***** Data records
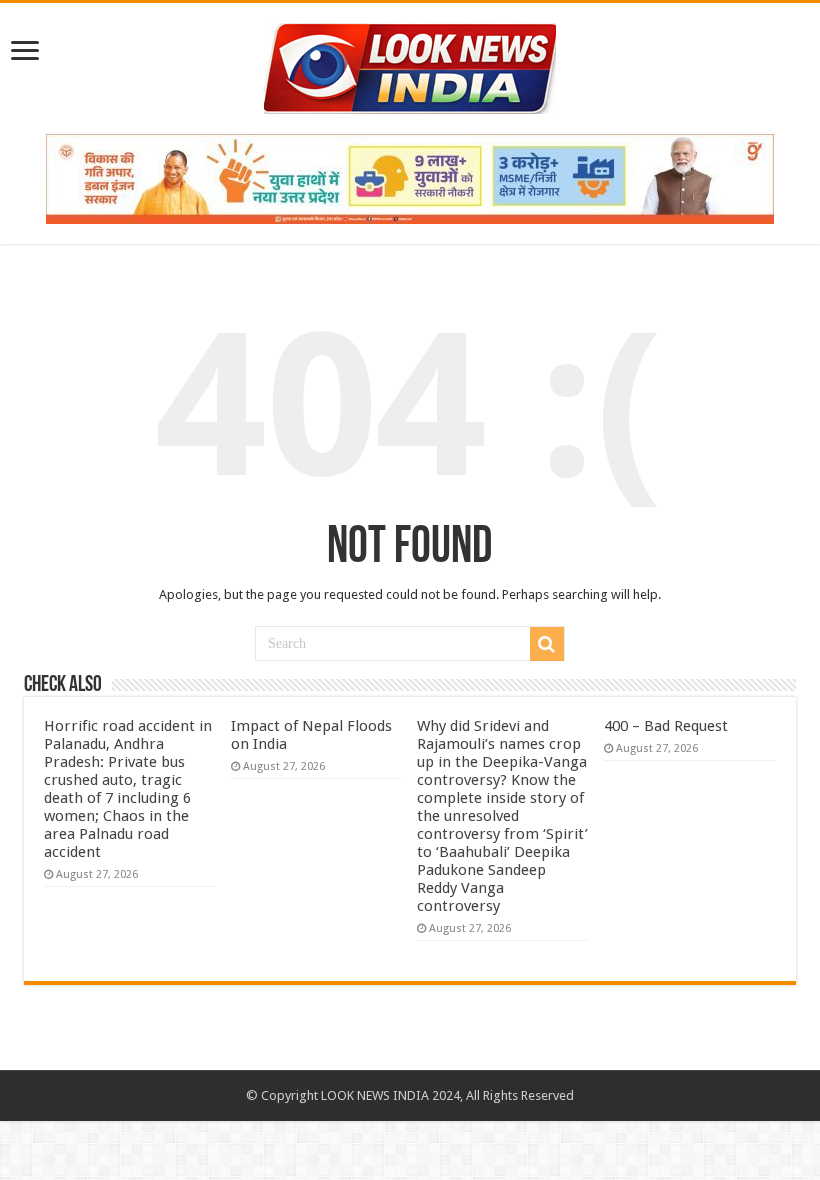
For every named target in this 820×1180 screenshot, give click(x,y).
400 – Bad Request (666, 726)
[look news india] (410, 65)
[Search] (547, 644)
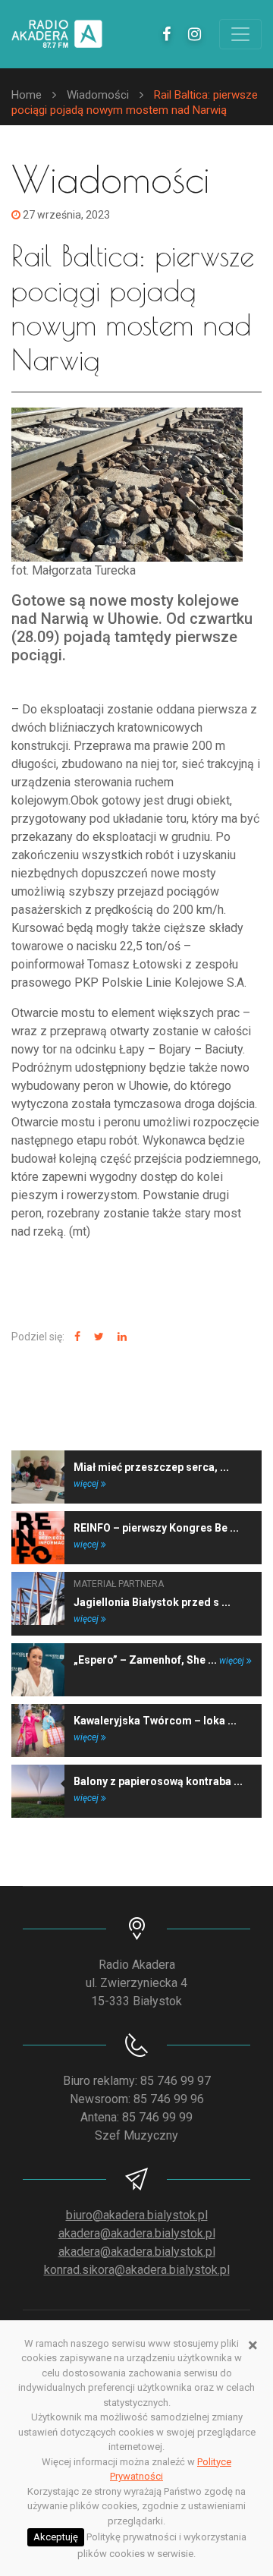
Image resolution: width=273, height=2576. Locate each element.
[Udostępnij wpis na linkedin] (120, 1337)
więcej (87, 1484)
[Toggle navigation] (240, 34)
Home (26, 95)
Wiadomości (98, 95)
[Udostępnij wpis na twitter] (97, 1337)
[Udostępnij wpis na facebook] (75, 1337)
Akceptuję (55, 2537)
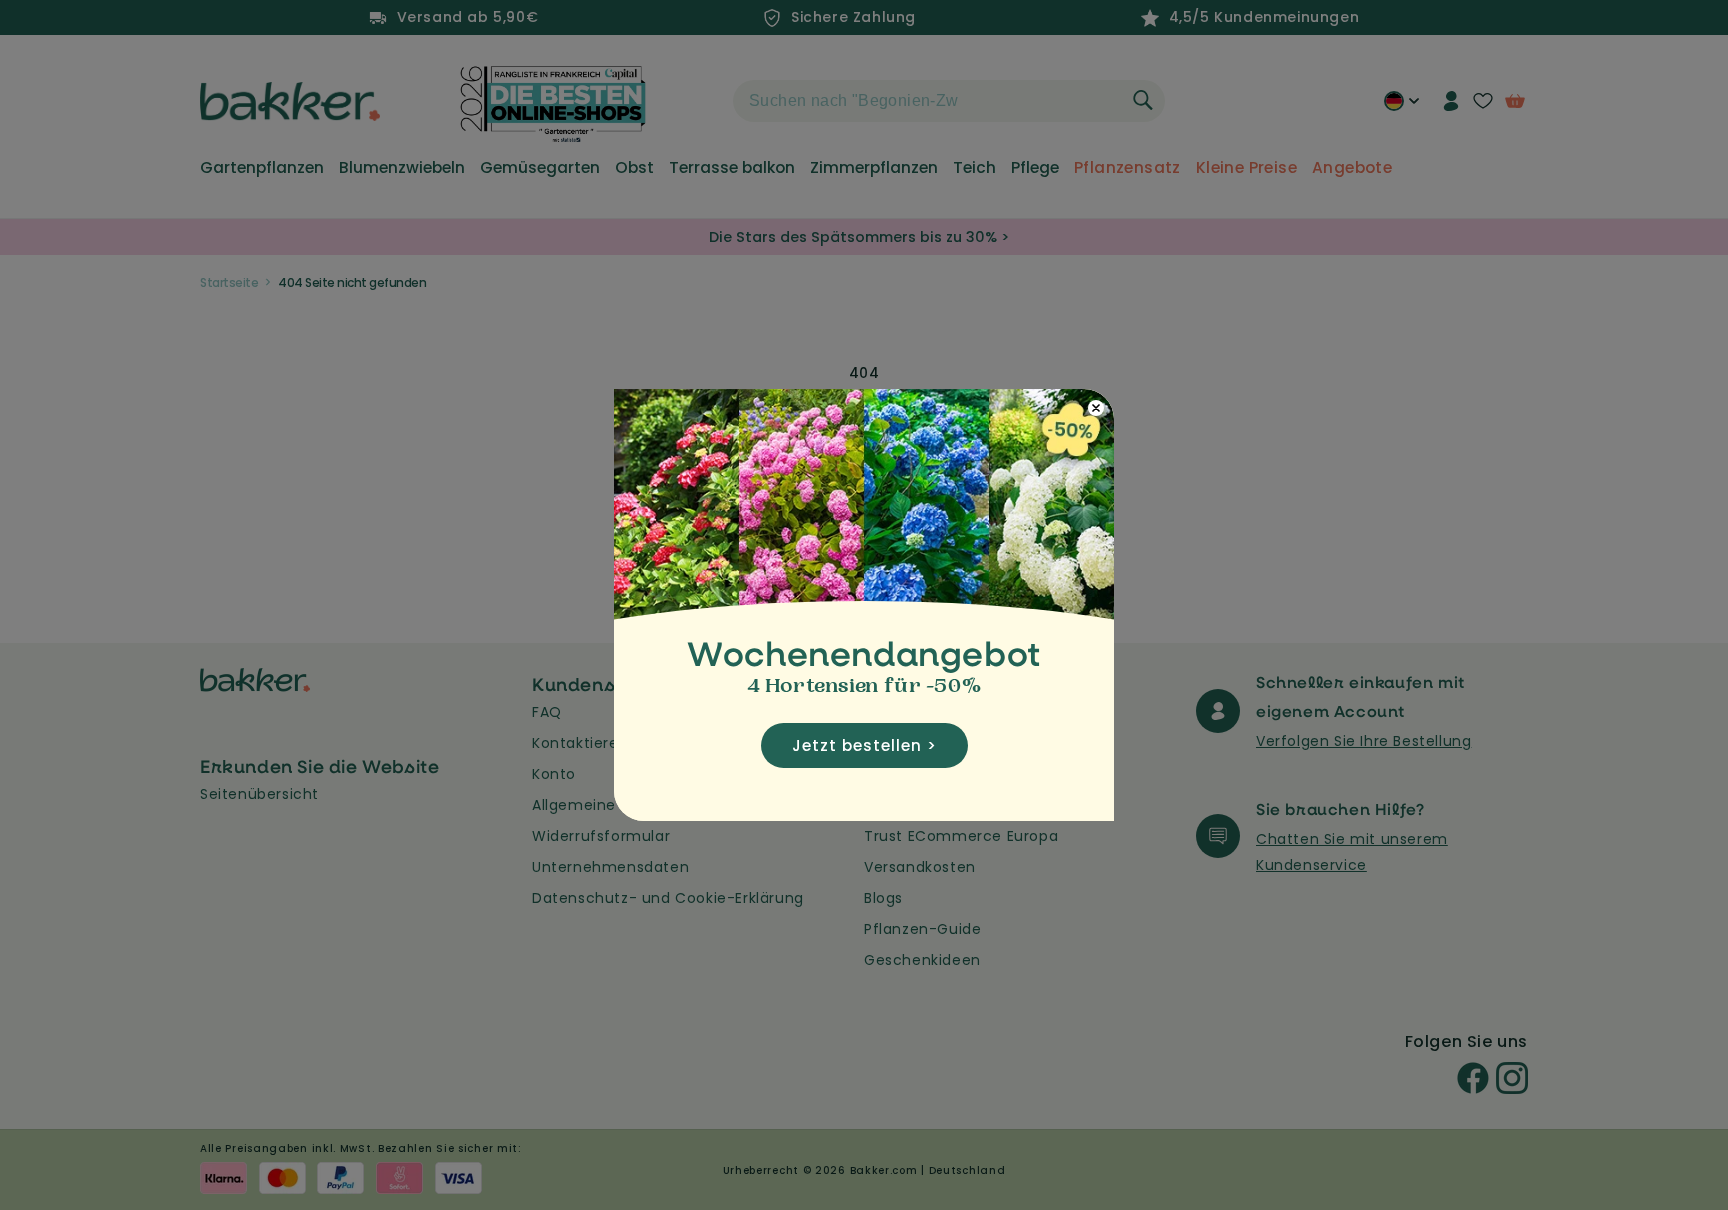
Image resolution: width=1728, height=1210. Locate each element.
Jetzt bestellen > (864, 745)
**********
Aim of the exercise: Please write out the lines above exactly, from the one that contains "Wiadomości (98, 95)" through the final line, and include none of the pictures.

Reply:
Wiadomości (98, 95)
[Udostępnij wpis na twitter] (97, 1337)
[Udostępnij wpis na facebook] (75, 1337)
Akceptuję (55, 2537)
Image resolution: width=1728, height=1210. Locate each element.
Jetzt bestellen > (864, 745)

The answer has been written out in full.